Hypochlorous acid (HOCl) is the main oxidant of activated neutrophil granulocytes. It is generated by their myeloperoxidase during respiratory burst. This study investigates the effects of HOCl on vascular permeability and pulmonary artery pressure (PAP) and characterizes the influence of the cyclooxygenase inhibitor acetylsalicylic acid (ASA) and the 5-lipoxygenase inhibitor caffeic acid (CaA) on the observed alterations.

DESIGN

Prospective experimental study using isolated perfused rabbit lungs.

SETTING

Experimental laboratory in a university teaching hospital.

INTERVENTIONS

HOCl was infused into the perfusate containing either no inhibitors, ASA (500 micromol/L), or CaA (1 micromol/L).

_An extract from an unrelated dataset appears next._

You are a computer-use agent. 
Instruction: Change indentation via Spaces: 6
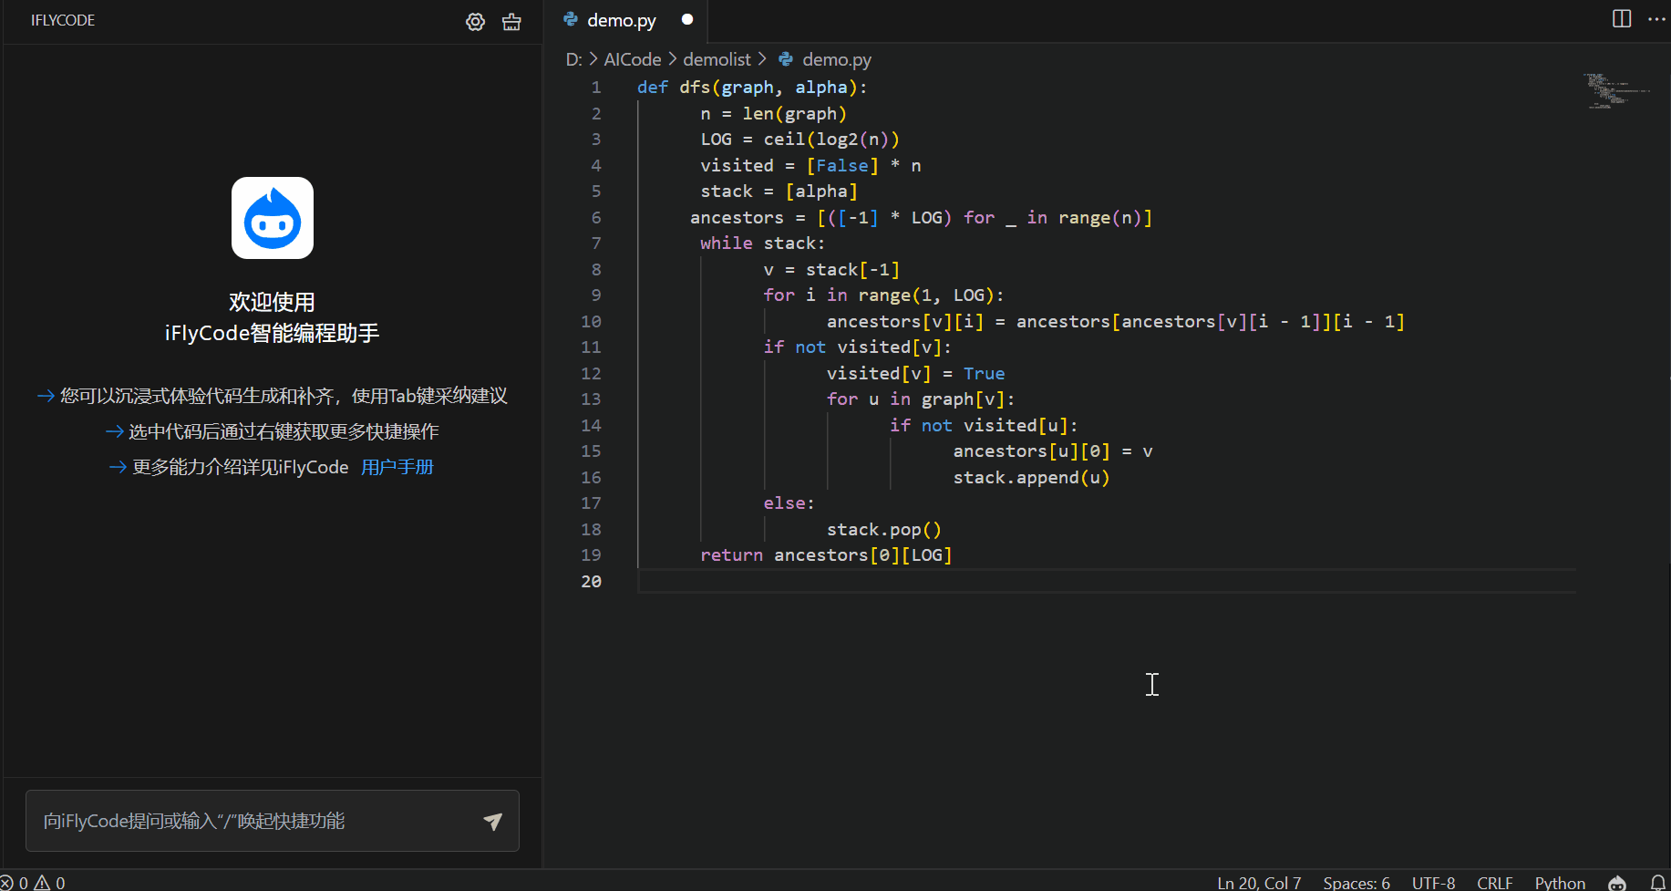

MEASUREMENTS AND MAIN RESULTS

PAP, pulmonary venous pressure, and ventilation pressure as well as lung weight gain were continuously recorded. Capillary filtration coefficient [Kf,c (10(-4) cm3 x sec(-1) x cm H2O(-1) x g(-1)]) was calculated before and 30, 60, and 90 mins after start of HOCl application. Continuous HOCl application (500, 1000, and 2000 nmol/min) resulted in a time- and dose-dependent increase in Kf,c and PAP with a threshold dose at 500 nmol/min. The onset of these changes was inversely related to the HOCl dose used. Both inhibitors, CaA and ASA, exhibited protective effects on the HOCl-induced alterations in pulmonary microcirculation. ASA predominantly reduced the HOCl-induced pressure response and had a minor but also significant inhibitory effect on edema formation as measured by Kf,c and fluid retention. CaA reduced significantly the rise in Kf,c and subsequent edema formation without effects on pulmonary pressure response.

CONCLUSIONS

Cyclooxygenase and 5-lipoxygenase are involved in oxidative stress induced acute lung injury, suggesting a link between neutrophil-derived oxidative stress and endothelial eicosanoid metabolism.